By all accounts, the eruption was both horrifying and very exciting. You wonder if there’s a way you could simulate your own mini-eruption. Like all good science-artists, you decide to investigate further…
Equipment:
For a group of 2 pupils:
- 1 teaspoon
- 1 cake tin for making cup cakes
- 1table
- 1 newspaper
- Sodium hydrogen carbonate (bicarbonate of soda or baking powder) (50 g) Low hazard
- Ethanoic acid (white vinegar) (250 cm3) Low hazard
- 4 different food colourings (e.g. blue, red, green and yellow) these need to be artificial since ‘natural’ ones are not concentrated enough
For Going Further:
- Additional carbonates (e.g. potassium carbonate (Harmful if swallowed, irritant), calcium carbonate (Low Hazard)
- Narrow necked bottle or 100cm3conical flask, or 25cm3 measuring cylinder
- Balloon
- Spatula
- Balance
- Weighing boat
Method:
- Cover the table with newspaper in case of spillage (this is very likely).
- Half -fill four muffin cups with ethanoic acid.
- In one of these muffin cups put 3-4 drops of the first food colouring. Repeat with each of the other muffin cups, each time using a different colour.
- Use a teaspoon to add one heaped spoonful of sodium hydrogen carbonate into each coloured solution.
- Record what happens.
Going further:
Try comparing the change in mass when you use different carbonates
- Put the ethanoic acid inside a bottle with a narrow mouth.
- Put the carbonate inside a balloon and fix this on the top of a jar without pouring the carbonate into the bottle.
- Find the mass before you mix the two chemicals.
- Now turn the balloon up so the carbonate falls into the bottle and swirl to mix the chemicals.
- Watch what happens and describe what happens to the mass.
- Repeat with different carbonates and compare the changes in mass.
- Explain your result
What does this tell you about the chemical reaction?
Theory:
The ethanoic acid reacts with the sodium hydrogen carbonate to form carbon dioxide gas and water.
ethanoic acid + sodium hydrogen carbonate ↓ sodium acetate + water + carbon dioxide
CH3COOH + NaHCO3 ↓ NaCH3COO + H2O + CO2
The carbon dioxide gas produced rushes away from the solution.

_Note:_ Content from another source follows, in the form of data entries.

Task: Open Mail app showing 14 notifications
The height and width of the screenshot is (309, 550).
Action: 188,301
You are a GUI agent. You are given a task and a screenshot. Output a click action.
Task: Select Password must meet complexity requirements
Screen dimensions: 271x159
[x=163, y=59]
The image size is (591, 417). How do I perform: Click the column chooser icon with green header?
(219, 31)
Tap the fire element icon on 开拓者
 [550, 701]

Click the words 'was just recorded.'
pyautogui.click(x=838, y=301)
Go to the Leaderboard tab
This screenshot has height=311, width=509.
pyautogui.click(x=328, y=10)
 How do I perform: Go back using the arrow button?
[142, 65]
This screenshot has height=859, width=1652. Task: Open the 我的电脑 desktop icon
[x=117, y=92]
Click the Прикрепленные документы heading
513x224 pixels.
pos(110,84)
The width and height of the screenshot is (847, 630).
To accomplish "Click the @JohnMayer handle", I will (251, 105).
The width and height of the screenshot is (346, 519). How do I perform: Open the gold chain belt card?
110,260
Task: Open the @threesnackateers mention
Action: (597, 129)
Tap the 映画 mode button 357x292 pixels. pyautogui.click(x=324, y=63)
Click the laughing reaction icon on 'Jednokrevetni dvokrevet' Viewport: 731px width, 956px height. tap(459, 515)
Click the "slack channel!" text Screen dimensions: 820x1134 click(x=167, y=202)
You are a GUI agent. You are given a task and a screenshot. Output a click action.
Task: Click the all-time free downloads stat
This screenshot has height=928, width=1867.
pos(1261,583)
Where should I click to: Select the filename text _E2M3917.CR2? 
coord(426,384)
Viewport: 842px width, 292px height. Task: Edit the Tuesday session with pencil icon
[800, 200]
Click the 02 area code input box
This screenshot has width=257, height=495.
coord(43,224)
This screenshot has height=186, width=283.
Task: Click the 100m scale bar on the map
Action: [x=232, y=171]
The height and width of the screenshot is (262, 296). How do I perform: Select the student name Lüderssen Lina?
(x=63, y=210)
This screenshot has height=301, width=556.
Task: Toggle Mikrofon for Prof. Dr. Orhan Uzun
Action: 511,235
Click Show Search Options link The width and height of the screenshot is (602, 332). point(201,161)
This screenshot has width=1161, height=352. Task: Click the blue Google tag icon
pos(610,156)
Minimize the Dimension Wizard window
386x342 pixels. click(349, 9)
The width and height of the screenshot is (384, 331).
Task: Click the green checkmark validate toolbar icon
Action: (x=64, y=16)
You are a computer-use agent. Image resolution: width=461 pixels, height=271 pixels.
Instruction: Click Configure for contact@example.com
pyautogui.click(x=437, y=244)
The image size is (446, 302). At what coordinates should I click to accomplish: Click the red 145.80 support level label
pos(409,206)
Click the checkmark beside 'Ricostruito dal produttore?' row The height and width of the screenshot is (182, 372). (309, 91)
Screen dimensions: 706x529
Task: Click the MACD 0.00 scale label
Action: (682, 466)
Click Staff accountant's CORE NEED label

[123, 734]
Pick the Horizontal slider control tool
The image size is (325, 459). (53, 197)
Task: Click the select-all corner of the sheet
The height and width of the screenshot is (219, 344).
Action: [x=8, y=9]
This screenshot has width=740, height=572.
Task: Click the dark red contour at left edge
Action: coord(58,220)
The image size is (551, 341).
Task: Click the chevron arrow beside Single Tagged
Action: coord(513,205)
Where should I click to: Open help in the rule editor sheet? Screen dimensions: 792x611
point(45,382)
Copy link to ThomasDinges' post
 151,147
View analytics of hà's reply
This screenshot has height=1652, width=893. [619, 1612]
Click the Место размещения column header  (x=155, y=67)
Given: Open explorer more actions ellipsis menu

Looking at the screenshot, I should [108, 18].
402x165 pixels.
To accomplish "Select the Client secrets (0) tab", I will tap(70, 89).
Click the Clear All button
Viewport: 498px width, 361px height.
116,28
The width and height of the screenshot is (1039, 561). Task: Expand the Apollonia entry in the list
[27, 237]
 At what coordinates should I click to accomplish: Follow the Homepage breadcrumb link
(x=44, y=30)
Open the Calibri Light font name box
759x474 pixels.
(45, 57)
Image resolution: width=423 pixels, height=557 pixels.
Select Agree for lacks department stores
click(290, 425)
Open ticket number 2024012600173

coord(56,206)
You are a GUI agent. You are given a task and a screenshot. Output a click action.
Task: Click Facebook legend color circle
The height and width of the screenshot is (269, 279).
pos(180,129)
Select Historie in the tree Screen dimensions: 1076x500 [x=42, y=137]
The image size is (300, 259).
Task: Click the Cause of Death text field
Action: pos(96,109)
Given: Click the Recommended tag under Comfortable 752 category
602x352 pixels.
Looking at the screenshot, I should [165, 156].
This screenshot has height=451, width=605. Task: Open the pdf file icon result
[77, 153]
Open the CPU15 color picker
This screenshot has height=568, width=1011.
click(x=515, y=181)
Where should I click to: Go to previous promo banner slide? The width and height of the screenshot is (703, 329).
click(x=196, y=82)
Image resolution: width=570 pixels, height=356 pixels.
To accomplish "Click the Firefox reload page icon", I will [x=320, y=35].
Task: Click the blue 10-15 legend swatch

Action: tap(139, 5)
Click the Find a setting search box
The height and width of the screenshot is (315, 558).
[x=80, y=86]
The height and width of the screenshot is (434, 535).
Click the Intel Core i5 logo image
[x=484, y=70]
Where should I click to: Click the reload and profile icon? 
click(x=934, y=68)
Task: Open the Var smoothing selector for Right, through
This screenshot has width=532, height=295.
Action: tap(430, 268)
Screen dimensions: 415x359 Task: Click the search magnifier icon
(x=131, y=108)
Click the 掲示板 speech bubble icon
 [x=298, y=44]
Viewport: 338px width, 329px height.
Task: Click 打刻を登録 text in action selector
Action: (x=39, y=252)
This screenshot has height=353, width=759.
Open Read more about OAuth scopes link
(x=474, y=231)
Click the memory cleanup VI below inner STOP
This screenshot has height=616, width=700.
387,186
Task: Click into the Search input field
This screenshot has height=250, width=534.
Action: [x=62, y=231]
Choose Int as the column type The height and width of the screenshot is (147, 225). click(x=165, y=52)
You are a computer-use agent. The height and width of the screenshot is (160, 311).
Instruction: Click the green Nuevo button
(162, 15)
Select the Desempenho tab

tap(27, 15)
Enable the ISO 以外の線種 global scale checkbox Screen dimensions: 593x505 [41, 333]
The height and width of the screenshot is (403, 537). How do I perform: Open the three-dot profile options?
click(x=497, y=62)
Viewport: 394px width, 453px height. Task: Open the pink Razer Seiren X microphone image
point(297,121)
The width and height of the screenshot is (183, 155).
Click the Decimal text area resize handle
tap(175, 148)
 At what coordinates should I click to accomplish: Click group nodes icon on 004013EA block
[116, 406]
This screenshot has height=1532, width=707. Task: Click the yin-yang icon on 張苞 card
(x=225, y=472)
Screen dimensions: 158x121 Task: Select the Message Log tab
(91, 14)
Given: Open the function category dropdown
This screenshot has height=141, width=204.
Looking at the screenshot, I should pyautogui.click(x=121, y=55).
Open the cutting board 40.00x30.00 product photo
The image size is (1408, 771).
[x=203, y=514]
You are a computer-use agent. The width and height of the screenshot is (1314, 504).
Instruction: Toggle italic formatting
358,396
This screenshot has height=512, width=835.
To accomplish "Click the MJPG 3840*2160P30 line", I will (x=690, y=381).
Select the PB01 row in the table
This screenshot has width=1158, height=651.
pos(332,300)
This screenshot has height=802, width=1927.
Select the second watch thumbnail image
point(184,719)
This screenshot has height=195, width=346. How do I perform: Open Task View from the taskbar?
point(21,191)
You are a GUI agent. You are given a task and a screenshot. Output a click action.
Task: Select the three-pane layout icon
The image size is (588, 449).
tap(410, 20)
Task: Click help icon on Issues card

This is seen as bubbles. Because carbon dioxide is heavier than air, it cannot easily escape away from the reaction so it appears to flow down over the edges of your cup cake tin looking a little like lava flowing out of a volcano.
The fact there is no loss in mass when any carbonate reacts with the acid is to demonstrate the conservation of mass. It is a gaseous reaction so without the balloon attached to the reaction vessel the gas escapes and the mass will seem to decrease. The balloon stops captures the gas, so it is a sealed vessel reaction, and there is no loss in mass.
Teacher and Technician Sheet
In this practical students will:
- Experiment to see what happens when ethanoic acid is reacts with sodium hydrogen carbonate.
- Describe what is observed.
- Explain their results using their scientific knowledge and understanding, accurately using terms such as reaction, fizzing and gas.
Introduction:
A simple kitchen science experiment that is fun to do, but can be used to introduce reactions between acids and carbonates. It can also be used to introduce what happens when a cake mix is made using a carbonate. The reaction of a carbonate with an acid creates a strongly bubbling reaction and the colour just adds to the drama and fascinates younger children.
Chemically the ethanoic acid reacts with the sodium hydrogen carbonate to form carbon dioxide gas and water.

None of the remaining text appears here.